Pembangunan ibu kota baru Nusantara, IKN, digembar-gemborkan akan menawarkan banyak kemajuan bagi Indonesia. Namun, di sisi lain juga menawarkan persoalan.
Masyarakat pribumi di Pulau Kalimantan yang wilayah mereka digunakan sebagai lokasi IKN bisa terusir dari tanah leluhur mereka dan terpaksa pindah.
Ketika rencana Presiden Joko Widodo untuk membangun ibu kota baru senilai $32 miliar di pulau Kalimantan perlahan mulai terbentuk, penduduk setempat termasuk suku asli Balik, telah melihat transformasi cepat di hutan terpencil mereka yang dulunya sepi.
Apa yang dulunya merupakan tanah pertanian leluhur suku tersebut kini telah diserbu oleh alat-alat berat. IKN direncanakan akan terbentang di kawasan seluas 260.000 hektare.
Kepala Suku Balik yang akrab dipanggil Sibukdin mengatakan, banyak di antara anggota masyarakat adatnya yang menolak pindah karena merasa lahan tersebut adalah identitas mereka. Namun, karena banyak orang Balik yang tidak memiliki dokumen yang layak atas tanah mereka, mereka sulit bernegosiasi dengan pemerintah.
Pria berusia 60 tahun itu mengatakan bahwa pada prinsipnya masyarakatnya tidak menentang proyek tersebut. Namun mereka prihatin atas nasib hutan di kawasan pembangunan IKN yang dulunya merupakan lahan subur dan menjadi sumber mata pencaharian mereka.
“Kami tidak berharap (hutan) itu dikembalikan kepada kami, tapi tolong jangan ganggu apa yang tertinggal pada kami, di mana kami telah tinggal selama bertahun-tahun… kami tidak bisa membiarkan ini diambil juga,” kata Sibukdin.
Bambang Susantono, Ketua Otoritas IKN, berharap masyarakat adat bisa diyakinkan bahwa pembangunan IKN adalah demi masa depan wilayah mereka dan "demi semua orang".
Proyek ambisius tersebut disebut-sebut sebagai kota hijau dan cerdas, dibangun di atas kawasan hutan, perkebunan, tambang batu bara, dan perdesaan.
Jokowi bersikukuh bahwa IKN diperlukan untuk memacu pertumbuhan ekonomi di luar Jawa yang selama ini kurang berkembang.

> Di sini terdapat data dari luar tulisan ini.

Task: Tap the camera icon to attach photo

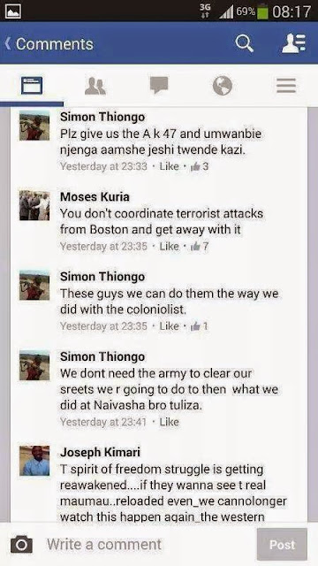Action: coord(21,545)
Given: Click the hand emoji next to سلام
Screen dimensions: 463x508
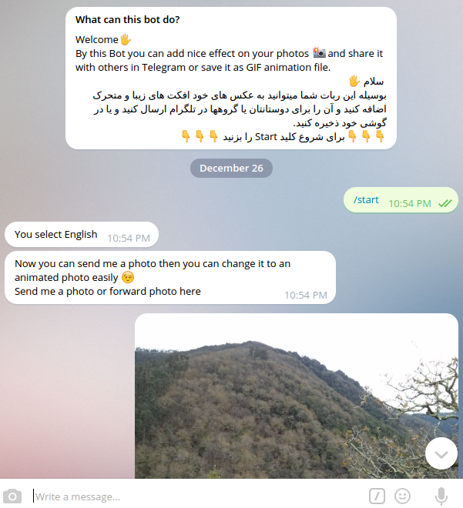Looking at the screenshot, I should 354,81.
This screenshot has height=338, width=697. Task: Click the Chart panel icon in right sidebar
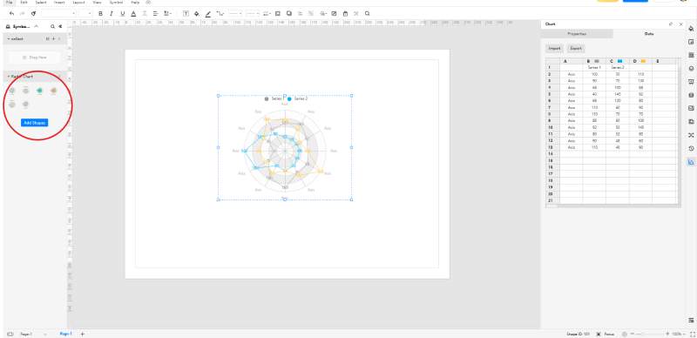click(x=691, y=162)
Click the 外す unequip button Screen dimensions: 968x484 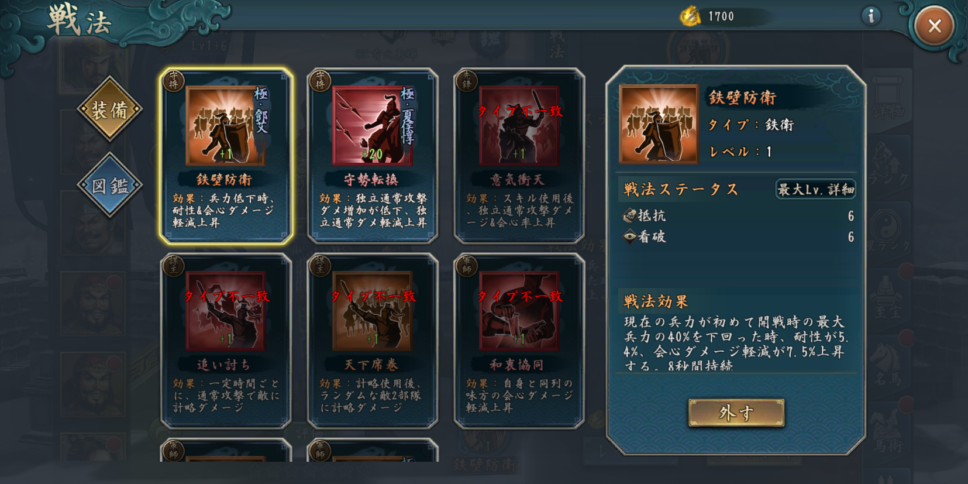tap(736, 413)
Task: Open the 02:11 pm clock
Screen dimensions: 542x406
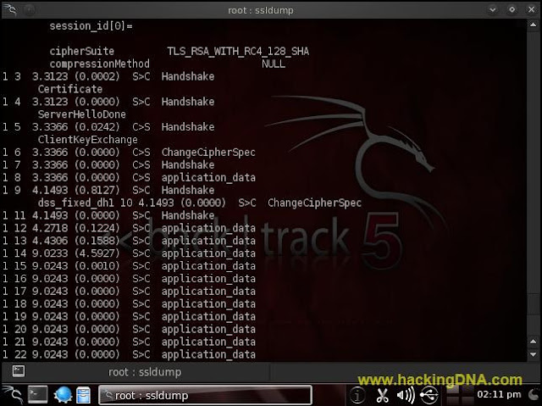Action: pos(499,395)
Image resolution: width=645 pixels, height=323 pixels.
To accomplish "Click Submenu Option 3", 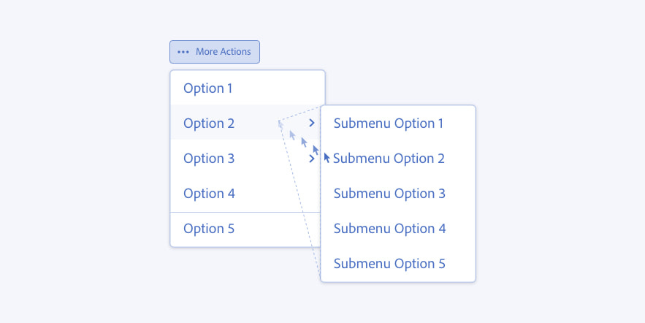I will click(389, 194).

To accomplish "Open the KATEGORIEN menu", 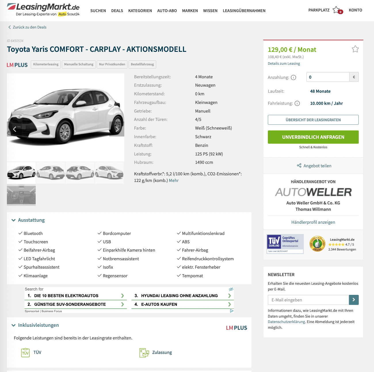I will 140,11.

Apalagi Indonesia memang membutuhkan ibu kota baru mengingat kondisi ibu kota saat ini, Jakarta, kian memprihatinkan.
Jakarta secara perlahan tenggelam dengan laju lebih dari 15 sentimeter per tahun karena banjir parah dan pengambilan air tanah secara besar-besaran.
Prospek pertumbuhan IKN di masa depan ternyata memicu spekulasi. Harga tanah di daerah dekat bendungan air yang saat ini sedang dibangun telah meningkat lebih dari 16 kali lipat, kata seorang pemimpin desa setempat kepada Reuters.
Yati Dahlia, 32, seorang warga suku Balik, yang tinggal di daerah tersebut, telah mencoba untuk membeli tanah di dekatnya, karena gedung-gedung pemerintah akan dibangun di atas tanah tempat rumahnya saat ini berada.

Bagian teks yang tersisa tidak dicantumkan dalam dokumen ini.